News of the cyberattack officially broke on December 8, 2020, when FireEye put out a blog detecting an attack on its systems. The organization helps with the security management of several federal government agencies and big private companies.
The United States energy department is the latest agency that has confirmed that it has been breached in what is being described as the worst-ever hack on the US government. Although the department is responsible for managing United States nuclear weapons, it said the arsenal’s security had not been compromised.
Tech giant Microsoft also said that it had found malicious software in its systems. The hackers compromised SolarWinds’ Orion monitoring and management software, enabling them to “impersonate any of the organization’s existing users and accounts, including highly privileged accounts.” The Times reports that Russia exploited layers of the supply chain to access the agencies’ systems.
As per The Times report, early warning sensors that Cyber Command and the NSA placed inside foreign networks to identify potential attacks have failed in this case. Additionally, it seems that the US government’s attention on protecting the November elections from foreign hackers may have taken resources and focus away from the software supply chain. And conducting the attack from within the United States allowed the cybercriminals to evade detection by the Department of Homeland Security.
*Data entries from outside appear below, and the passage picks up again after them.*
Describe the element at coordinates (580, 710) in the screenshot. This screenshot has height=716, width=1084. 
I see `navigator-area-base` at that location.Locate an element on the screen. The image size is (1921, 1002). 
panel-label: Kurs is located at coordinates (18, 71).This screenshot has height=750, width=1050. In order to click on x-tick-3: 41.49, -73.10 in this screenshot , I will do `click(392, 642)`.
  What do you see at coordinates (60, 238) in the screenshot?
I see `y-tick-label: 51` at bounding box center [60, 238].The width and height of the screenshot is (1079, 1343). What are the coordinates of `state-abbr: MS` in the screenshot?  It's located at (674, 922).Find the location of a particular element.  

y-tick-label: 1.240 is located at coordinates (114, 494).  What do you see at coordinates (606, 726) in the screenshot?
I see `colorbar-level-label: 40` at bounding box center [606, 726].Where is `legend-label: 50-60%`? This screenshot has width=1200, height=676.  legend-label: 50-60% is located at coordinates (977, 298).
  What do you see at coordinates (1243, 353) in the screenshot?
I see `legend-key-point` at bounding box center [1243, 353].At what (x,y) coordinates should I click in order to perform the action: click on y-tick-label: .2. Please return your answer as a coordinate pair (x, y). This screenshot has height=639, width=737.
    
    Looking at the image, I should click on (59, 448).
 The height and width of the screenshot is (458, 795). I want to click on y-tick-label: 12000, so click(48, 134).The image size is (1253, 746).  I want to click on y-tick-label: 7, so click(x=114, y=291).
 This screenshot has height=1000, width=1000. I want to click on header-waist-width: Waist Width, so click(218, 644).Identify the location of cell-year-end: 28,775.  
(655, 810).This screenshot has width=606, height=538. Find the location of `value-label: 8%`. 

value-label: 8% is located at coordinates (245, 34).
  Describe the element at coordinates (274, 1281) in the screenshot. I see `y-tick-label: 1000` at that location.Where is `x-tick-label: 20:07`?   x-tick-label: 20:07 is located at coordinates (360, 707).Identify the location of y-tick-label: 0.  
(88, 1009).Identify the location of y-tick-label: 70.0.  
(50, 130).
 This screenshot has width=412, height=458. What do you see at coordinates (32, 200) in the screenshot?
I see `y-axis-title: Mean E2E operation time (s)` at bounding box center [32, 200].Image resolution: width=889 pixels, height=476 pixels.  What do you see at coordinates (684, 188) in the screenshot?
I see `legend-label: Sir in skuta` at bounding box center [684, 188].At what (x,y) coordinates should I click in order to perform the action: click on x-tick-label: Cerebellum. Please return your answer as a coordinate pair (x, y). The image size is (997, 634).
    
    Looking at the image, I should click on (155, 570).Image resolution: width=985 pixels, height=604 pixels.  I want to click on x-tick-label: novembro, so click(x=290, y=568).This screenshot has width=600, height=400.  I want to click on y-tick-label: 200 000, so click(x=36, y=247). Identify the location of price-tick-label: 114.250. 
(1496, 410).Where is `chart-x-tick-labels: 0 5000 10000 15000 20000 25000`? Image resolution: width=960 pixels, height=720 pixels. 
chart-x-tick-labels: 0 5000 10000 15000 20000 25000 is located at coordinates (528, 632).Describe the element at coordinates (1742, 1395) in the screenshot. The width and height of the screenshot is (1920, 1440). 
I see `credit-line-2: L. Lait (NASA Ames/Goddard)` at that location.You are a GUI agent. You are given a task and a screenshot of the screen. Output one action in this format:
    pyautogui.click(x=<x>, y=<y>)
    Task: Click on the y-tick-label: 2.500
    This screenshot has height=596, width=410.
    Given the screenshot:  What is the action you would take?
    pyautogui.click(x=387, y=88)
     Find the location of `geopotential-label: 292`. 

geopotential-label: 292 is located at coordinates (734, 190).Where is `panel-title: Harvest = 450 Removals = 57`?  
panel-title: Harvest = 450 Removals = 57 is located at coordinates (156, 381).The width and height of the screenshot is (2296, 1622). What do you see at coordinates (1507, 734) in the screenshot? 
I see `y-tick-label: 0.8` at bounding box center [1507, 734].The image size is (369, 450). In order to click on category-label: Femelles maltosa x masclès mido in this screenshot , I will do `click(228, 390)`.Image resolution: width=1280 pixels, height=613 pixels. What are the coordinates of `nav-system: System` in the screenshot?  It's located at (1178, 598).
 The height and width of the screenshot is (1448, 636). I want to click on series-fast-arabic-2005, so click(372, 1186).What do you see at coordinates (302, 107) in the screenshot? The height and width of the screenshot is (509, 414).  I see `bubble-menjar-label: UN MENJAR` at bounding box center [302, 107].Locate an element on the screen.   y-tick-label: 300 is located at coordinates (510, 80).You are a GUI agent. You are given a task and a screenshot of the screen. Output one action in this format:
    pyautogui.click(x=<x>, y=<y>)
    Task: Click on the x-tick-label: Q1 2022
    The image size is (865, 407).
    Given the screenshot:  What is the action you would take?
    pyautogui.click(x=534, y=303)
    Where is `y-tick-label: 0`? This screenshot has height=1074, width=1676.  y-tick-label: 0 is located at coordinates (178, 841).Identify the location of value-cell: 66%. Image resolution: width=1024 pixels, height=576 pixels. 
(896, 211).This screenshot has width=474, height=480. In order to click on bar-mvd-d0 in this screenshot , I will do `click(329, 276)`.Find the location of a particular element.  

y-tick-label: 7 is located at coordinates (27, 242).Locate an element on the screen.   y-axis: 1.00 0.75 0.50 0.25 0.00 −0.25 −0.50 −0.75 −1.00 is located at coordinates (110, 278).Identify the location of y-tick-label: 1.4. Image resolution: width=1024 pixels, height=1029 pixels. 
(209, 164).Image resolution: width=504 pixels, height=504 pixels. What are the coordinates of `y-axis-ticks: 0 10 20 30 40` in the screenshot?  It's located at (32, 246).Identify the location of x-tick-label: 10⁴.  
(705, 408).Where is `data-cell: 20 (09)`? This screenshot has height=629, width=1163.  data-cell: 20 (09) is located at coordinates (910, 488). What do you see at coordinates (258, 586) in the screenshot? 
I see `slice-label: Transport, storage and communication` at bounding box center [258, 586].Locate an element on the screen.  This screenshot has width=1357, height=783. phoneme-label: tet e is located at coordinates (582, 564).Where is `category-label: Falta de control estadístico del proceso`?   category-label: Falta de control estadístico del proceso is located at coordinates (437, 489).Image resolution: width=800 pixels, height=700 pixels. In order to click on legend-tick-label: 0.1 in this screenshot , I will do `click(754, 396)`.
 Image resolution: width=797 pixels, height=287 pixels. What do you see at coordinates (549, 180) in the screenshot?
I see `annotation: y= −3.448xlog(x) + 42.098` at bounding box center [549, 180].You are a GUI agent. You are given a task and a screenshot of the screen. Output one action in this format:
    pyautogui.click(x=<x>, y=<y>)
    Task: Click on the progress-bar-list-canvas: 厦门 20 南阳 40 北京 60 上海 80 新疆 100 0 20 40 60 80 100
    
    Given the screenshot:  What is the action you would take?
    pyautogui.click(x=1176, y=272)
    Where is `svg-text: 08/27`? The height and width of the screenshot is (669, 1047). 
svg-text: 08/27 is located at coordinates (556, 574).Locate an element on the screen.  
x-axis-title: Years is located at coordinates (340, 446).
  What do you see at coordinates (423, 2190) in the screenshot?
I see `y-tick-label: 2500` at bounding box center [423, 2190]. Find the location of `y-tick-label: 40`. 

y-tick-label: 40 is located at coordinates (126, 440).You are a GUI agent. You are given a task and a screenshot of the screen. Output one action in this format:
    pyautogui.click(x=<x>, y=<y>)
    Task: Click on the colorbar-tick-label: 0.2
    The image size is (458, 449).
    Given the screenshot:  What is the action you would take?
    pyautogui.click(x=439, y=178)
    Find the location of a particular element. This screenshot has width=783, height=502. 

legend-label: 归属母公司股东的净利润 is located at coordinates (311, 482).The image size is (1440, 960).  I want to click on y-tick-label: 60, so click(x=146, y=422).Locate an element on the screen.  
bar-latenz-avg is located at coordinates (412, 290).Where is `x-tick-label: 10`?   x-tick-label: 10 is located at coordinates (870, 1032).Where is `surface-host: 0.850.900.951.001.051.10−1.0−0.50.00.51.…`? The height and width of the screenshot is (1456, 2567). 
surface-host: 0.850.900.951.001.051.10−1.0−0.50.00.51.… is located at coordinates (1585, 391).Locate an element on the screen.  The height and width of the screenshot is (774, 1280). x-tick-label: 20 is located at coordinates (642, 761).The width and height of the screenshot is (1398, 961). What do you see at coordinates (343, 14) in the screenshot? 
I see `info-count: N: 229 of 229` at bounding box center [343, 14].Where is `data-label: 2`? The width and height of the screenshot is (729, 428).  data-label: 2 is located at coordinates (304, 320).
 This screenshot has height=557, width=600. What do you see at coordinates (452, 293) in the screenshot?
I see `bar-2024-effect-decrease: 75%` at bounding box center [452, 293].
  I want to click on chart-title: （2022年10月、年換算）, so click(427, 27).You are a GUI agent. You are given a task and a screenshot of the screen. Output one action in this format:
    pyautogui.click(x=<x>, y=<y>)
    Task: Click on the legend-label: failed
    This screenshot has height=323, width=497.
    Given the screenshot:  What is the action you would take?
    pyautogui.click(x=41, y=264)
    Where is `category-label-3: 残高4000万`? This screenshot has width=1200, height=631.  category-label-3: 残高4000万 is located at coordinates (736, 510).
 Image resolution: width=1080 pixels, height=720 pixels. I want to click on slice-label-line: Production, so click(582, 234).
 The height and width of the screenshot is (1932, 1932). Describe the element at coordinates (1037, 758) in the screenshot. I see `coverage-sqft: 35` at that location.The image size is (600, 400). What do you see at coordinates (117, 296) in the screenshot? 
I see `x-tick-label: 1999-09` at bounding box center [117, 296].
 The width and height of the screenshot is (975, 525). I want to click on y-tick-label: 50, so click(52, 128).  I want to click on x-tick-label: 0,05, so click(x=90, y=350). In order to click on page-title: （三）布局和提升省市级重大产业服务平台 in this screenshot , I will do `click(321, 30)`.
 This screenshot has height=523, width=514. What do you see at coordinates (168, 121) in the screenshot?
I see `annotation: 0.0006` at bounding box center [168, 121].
Microsoft stated that it had discovered its systems were infiltrated “beyond just the presence of malicious SolarWinds code.” The cybercriminals could view source code in numerous source code repositories, but the hacked account granting the access didn’t have permission to modify any code or systems. However, Microsoft said it had found no evidence to access production services or customer data and no hints that its systems were used to attack others.
The hacked looked “Much, much worse than he first feared,” said Sen. Mark Warner (D-Virginia), ranking member on the Senate Intelligence Committee. “The size of it keeps expanding, and it’s clear that the United States government missed it.”